For how long do you have to take a remyelination drug to achieve maximum benefit? Provided your MS is under control with an anti-inflammatory DMT and you are not demyelinating new axons you may only need a remyelination agent for a few weeks or months. Once you have stimulated remyelination and all the naked axons are remyelinated there is no need to continue taking the remyelination agent.
Will you please expand on these aspect of remyelination and demyelination agents.
This is the first time I’ve been aware of these facts.

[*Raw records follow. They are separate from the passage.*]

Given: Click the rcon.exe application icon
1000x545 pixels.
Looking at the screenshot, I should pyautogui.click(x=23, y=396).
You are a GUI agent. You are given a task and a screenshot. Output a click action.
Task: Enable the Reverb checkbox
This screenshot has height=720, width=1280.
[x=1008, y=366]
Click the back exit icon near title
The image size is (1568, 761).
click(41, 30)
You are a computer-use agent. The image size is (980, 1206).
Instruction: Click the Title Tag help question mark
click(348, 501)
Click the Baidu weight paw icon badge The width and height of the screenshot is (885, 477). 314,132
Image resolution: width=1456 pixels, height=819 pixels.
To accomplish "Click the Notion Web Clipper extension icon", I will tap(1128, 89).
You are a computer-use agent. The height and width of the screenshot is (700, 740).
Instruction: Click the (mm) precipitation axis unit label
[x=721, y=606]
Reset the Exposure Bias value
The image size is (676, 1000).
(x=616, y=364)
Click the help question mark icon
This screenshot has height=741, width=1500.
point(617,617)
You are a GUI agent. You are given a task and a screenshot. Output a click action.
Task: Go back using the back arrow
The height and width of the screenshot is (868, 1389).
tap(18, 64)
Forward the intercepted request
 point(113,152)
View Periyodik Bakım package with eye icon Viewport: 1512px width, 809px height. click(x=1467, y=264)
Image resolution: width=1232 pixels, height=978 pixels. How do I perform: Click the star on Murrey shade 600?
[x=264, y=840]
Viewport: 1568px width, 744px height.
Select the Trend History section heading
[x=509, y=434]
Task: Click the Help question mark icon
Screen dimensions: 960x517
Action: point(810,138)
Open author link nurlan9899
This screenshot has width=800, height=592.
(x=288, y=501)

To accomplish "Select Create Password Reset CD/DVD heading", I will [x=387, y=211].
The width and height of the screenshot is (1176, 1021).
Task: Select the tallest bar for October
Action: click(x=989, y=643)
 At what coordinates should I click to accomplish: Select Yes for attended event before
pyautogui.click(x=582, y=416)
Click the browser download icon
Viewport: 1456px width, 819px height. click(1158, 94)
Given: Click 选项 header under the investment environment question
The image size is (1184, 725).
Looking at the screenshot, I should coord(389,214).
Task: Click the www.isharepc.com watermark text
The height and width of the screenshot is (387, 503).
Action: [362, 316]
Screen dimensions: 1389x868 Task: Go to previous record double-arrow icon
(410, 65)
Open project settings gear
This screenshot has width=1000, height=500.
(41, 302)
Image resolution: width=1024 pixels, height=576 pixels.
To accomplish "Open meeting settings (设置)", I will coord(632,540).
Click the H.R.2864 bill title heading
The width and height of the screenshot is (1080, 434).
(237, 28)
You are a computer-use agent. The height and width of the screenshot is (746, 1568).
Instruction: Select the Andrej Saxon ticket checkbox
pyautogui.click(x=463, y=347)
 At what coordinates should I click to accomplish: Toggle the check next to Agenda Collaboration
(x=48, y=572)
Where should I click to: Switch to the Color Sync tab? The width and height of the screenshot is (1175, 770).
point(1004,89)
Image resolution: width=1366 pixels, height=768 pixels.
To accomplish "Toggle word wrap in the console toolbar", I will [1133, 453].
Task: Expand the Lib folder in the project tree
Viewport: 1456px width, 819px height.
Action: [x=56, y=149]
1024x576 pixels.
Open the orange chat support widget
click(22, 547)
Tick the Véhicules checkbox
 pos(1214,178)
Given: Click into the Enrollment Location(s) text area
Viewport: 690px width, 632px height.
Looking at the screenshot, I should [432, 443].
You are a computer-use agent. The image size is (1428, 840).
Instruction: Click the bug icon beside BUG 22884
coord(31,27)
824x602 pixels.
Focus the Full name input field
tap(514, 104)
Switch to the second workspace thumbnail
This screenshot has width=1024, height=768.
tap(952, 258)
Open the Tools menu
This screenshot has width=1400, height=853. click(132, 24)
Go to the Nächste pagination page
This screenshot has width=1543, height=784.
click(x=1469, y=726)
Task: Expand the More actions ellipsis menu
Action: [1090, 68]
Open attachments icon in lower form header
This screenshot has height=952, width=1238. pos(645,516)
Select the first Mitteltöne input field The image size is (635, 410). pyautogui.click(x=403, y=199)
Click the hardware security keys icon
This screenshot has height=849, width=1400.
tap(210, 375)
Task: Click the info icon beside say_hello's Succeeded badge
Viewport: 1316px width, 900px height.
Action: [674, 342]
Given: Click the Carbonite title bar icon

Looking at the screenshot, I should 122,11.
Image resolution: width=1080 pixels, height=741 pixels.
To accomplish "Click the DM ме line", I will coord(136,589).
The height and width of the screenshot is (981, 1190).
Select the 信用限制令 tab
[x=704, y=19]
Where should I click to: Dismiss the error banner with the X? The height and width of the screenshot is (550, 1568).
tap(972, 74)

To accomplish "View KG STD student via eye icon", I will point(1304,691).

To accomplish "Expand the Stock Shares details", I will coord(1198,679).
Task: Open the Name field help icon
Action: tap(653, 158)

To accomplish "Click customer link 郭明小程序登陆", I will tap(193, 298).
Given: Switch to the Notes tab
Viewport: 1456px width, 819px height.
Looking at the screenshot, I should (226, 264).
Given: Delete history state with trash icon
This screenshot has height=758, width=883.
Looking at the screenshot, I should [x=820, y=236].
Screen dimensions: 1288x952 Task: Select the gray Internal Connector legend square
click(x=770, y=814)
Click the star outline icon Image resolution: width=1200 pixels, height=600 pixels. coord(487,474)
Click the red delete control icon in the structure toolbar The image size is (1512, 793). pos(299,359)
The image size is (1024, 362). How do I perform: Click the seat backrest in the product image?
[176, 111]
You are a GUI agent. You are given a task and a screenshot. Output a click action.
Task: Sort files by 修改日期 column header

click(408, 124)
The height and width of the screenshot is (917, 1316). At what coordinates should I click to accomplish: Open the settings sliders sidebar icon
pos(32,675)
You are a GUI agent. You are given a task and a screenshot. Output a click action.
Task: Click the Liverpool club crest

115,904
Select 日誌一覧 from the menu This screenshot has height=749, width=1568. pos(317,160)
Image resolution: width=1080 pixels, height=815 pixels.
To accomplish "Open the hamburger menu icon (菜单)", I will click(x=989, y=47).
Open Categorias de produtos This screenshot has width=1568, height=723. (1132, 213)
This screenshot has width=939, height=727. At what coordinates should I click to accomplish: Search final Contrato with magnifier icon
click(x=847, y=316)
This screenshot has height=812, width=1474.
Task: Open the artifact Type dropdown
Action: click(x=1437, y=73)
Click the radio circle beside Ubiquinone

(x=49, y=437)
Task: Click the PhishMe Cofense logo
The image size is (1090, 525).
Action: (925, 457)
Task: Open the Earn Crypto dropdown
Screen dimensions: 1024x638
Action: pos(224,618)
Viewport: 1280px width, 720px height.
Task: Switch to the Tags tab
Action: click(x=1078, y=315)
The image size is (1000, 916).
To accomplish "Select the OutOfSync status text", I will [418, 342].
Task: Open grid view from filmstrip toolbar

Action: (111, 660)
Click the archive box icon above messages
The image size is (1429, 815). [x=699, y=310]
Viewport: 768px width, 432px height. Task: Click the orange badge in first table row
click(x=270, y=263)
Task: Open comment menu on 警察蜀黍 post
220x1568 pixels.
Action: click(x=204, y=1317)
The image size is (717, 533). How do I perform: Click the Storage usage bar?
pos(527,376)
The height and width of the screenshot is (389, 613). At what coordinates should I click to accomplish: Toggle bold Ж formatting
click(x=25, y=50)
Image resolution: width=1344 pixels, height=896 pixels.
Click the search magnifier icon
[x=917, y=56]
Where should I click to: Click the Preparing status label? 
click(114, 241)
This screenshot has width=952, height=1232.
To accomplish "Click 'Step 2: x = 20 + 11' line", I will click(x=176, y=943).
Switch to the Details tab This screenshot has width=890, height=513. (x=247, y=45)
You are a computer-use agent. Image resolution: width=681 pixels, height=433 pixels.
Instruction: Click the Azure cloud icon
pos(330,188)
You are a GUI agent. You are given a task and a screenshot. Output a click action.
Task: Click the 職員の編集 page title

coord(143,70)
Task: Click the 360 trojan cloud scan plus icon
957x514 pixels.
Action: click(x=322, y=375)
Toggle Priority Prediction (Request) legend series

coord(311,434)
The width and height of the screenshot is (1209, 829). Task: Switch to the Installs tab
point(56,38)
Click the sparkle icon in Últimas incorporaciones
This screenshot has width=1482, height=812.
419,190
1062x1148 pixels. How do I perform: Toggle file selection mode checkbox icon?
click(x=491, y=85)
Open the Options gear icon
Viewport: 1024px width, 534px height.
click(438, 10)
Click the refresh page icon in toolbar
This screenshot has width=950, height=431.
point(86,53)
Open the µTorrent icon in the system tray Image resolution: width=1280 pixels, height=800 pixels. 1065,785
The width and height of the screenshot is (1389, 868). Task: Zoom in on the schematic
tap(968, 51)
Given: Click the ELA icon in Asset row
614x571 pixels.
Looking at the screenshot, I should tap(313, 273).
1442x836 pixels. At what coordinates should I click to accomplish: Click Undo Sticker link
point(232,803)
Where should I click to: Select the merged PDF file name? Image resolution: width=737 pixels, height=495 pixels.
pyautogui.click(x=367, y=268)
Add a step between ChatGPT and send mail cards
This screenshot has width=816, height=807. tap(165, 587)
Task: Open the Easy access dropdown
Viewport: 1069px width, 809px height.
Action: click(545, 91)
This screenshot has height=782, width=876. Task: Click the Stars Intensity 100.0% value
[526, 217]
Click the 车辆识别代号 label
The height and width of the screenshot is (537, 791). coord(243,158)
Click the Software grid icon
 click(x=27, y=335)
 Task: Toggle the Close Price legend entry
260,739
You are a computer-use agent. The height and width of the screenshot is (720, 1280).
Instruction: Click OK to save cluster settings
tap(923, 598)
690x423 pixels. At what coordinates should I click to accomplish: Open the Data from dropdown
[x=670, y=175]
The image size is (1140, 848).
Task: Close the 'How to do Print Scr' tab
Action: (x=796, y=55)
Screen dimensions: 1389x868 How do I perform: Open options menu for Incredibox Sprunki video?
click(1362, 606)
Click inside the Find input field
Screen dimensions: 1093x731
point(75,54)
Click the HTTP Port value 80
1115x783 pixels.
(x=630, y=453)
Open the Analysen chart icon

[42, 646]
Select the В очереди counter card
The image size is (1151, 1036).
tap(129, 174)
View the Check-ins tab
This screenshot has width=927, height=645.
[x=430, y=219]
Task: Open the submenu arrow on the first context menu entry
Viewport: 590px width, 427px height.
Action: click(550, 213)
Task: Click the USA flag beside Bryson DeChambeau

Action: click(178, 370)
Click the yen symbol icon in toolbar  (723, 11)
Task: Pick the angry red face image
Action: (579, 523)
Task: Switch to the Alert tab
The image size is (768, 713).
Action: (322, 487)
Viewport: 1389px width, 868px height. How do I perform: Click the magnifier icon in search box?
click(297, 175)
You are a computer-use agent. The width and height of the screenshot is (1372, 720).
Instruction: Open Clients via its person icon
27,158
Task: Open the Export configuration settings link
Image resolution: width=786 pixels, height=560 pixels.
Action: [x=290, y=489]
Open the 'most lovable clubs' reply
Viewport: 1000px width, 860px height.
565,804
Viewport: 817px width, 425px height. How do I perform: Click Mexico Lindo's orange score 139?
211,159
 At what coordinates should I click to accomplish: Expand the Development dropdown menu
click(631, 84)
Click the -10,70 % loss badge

All prior knowledge I’ve gleaned has been about the efficacy (or not) of treatment as part of which seems to be the implicit assumption it’s essential for all PwMS to benefit from remyelination agents.
Nor have I been aware that continual use of agents may not be required.
If you will explain some of these complexities in more detail it’d be helpful.
Thanks
Is percutaneous tibial nerve stimulation (PTNS) for urinary frequency and incontinence more widely available now?
No, not yet. It also doesn’t work for everyone.
I was prescribed Solifenacin for my bladder urgency issues.
This was not effective so Mirabegron was added to my prescription, with the intention that I could eventually stop taking Solifenacin..
Is Mirabegron classed as an anticholinergic drug?
Are there any alternative neuropathic painkillers you could recommend? I currently take 50mg Nortriptyline for pain.